• Stated problem: Reproduce the lines below, word for word, from the start through the line that contains "The image size is (924, 1308).".

• Material shown:
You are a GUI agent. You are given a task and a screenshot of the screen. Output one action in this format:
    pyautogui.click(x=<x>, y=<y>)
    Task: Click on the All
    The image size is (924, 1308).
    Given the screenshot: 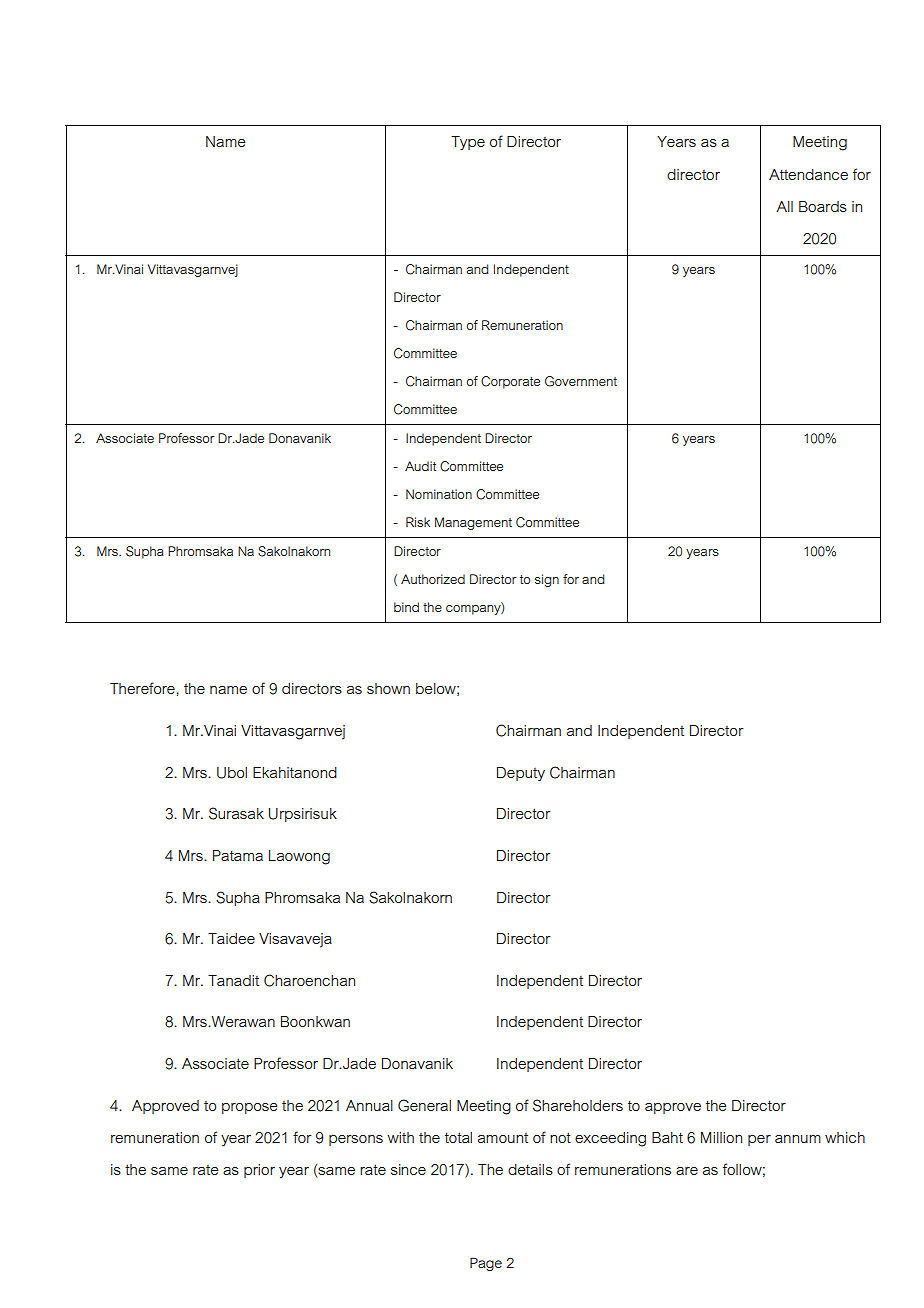 What is the action you would take?
    pyautogui.click(x=784, y=206)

• Response to the exercise:
You are a GUI agent. You are given a task and a screenshot of the screen. Output one action in this format:
    pyautogui.click(x=<x>, y=<y>)
    Task: Click on the All
    The image size is (924, 1308).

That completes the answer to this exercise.